Mein Weg führt nach Tibet—die blinden Kinder von Lhasa
In Tibet leben sie am Rande der Gesellschaft: blinde Kinder. Seit die damals 26-jährige Sabriye Tenberken in ihre Dörfer gekommen ist, haben sie eine Zukunft. Kelsang Meto (“Glücksblume”), so wird sie von den Kindern genannt, gründete das erste Ausbildungszentrum für Blinde in Tibet. Sie weiß, wie wichtig Förderung und Ausbildung sind—sie ist selbst blind. Ihren Wunsch, Tibetologie zu studieren, mußte Sabriye Tenberken gegen viele Widerstände durchsetzen. Sie entwickelte die erste tibetische Braille-Schrift und machte auf eigene Faust eine ausgedehnte Rundreise per Pferd durch die Autonome Region Tibet, um blinde Kinder ausfindig zu machen, die zum Teil versteckt oder sogar ans Bett gefesselt werden. Schulen gab es für sie bisher nicht, und auch das hat Sabriye Tenberken geändert: Heute leben und lernen in der von ihr gegründeten Einrichtung 17 Kinder, weitere sollen bald hinzukommen.

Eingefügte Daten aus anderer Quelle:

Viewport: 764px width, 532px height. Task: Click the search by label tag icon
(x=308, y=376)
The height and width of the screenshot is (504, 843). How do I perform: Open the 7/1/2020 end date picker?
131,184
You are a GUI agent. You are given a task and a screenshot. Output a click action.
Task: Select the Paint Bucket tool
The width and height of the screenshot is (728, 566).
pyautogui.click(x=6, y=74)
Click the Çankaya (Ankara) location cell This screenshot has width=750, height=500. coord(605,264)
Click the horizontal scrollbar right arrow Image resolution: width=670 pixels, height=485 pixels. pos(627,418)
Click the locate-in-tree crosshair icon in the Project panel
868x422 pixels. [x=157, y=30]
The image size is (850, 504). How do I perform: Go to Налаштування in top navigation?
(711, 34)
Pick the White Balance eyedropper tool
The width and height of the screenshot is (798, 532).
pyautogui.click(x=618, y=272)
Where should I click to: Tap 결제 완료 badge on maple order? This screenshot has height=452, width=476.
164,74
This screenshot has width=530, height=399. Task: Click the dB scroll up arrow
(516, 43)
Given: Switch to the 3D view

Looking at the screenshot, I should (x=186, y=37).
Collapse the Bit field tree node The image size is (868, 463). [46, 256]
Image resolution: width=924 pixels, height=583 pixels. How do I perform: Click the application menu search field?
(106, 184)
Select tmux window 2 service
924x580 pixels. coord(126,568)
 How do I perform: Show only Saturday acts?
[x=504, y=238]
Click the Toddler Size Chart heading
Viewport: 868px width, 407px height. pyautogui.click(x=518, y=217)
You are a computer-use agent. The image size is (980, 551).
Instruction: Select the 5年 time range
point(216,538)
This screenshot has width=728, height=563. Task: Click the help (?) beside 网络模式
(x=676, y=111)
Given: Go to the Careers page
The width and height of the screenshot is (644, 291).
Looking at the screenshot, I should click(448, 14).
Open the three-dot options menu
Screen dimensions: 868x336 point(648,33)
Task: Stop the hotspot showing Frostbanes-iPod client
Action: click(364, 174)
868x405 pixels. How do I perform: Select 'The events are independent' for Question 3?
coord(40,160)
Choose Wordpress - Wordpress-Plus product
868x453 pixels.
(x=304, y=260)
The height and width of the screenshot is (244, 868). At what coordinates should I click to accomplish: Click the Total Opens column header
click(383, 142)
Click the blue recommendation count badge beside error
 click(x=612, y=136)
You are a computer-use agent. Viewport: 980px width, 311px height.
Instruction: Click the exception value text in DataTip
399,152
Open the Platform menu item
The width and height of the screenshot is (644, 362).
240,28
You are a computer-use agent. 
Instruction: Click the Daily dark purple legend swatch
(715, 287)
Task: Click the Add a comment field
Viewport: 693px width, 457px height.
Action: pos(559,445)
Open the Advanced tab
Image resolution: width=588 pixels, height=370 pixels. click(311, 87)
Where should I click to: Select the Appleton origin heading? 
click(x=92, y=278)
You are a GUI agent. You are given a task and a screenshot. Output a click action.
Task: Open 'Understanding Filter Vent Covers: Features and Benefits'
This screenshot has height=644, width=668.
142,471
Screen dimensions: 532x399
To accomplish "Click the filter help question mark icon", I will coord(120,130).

Sie werden inzwischen auch von einheimischen Lehrern unter anderem in Tibetisch, Chinesisch und Englisch unterrichtet, geplant ist ein Berufsausbildungsprogramm in Medizin und Krankenpflege, Tierhaltung und Lebensmittelherstellung. Von ihrem großen Abenteuer, das häufig kurz vor dem Scheitern stand, erzählt Sabriye Tenberken mit viel Humor und Zuneigung zu den Tibetern und ihrer so ganz anderen Kultur. Sabriye Tenberken, Jahrgang 1970, stammt aus der Nähe von Bonn. Als sie zwei Jahre alt war, wurde bei ihr eine Netzhauterkrankung festgestellt, die unweigerlich zur Erblindung führt. Sie hat Tibetologie, Soziologie und Philosophie studiert und kümmert sich derzeit um den Ausbau und Betrieb einer Blindenschule und eines Ausbildungszentrums für Blinde in Lhasa. Am 8. März 2000 erhielt sie für ihr Engagement den Norgall-Preis des International Women’s Club. Ein kleiner Auszug aus dem Buch—Frau Tenberken und eine der Lehrerinnen haben einen blinden, 12-jährigen Betteljungen gefunden, dessen Familie ihn ausgesetzt hat; eine Familie vor Ort hatte ihn bei sich aufgenommen und die Blindenschule verständigt:
(...) Nordon meinte: “Wenn du zu uns in die Schule kommst, dann ist da Anila, die wird wie eine Mutter zu dir sein. Sie wird Deine Sachen saubermachen und dir beim Waschen und Zähneputze helfen.” Passang prustete los: “Oh nee, da würde ich mich aber schämen! Sie soll mir lieber sagen, wo der Brunnen und die Seife sind, und dann mach ich das schon selbst.” “Möchtest du überhaupt in die Schule gehen?” fragte Nordon den Jungen. “Ich weiß nicht”, sagte er zögernd, “ich war noch nie auf einer Schule, vielleicht gefällt es mir ja auf dem Barkhor (dem Marktplatz) besser.” “In der Schule wirst du auch Chinesisch lernen…” “Kann ich schon”, meinte er selbstbewußt und begann mit Nordon eine recht flüssige Konversation auf Chinesisch. Nordon war jetzt richtig aufgeregt: “Kannst du denn auch rechnen?” “Nee, ich weiß nicht…” Doch Nordon ließ nicht locker: “Wie viel ist denn fünf plus fünf?” “Weiß ich nicht. Ich war doch noch nie auf einer Schule!” Passang wurde ungeduldig. “Natürlich kannst du rechnen!” rief der Sohn des Hauses aus dem Hintergrund, “du zählst doch immer dein Bettelgeld.” Nordon versuchte es anders: “Ich gebe dir fünf Yuan, und die Köchin gibt dir auch fünf Yuan. Wie viel Yuan hast du dann zusammen?” Passang wurde lebhaft: “Zehn natürlich, das ist doch klar!” Ich meinte darauf, nur so zum Spaß: “Und jemand gibt dir neun und ein anderer 44 Yuan. Wie viel hast du dann?” “Das sind 53 Yuan”, kam es wie aus der Pistole geschossen, “so viel hab ich aber noch nie bekommen!” Wir waren beide überwältigt, und Nordon meinte: “Wenn Du zu uns in die Schule kommst, wirst Du der Beste in Chinesisch und im Rechnen sein und du kannst den anderen ein bißchen helfen.” Passang strahlte über das ganze Gesicht: “Wirklich? Ich bin dann der Beste und kann den anderen helfen?” Er wollte es gar nicht glauben. Er hatte wohl nur selten gehört, daß er etwas besonders gut konnte, und meist war er es gewesen, der Hilfe benötigte.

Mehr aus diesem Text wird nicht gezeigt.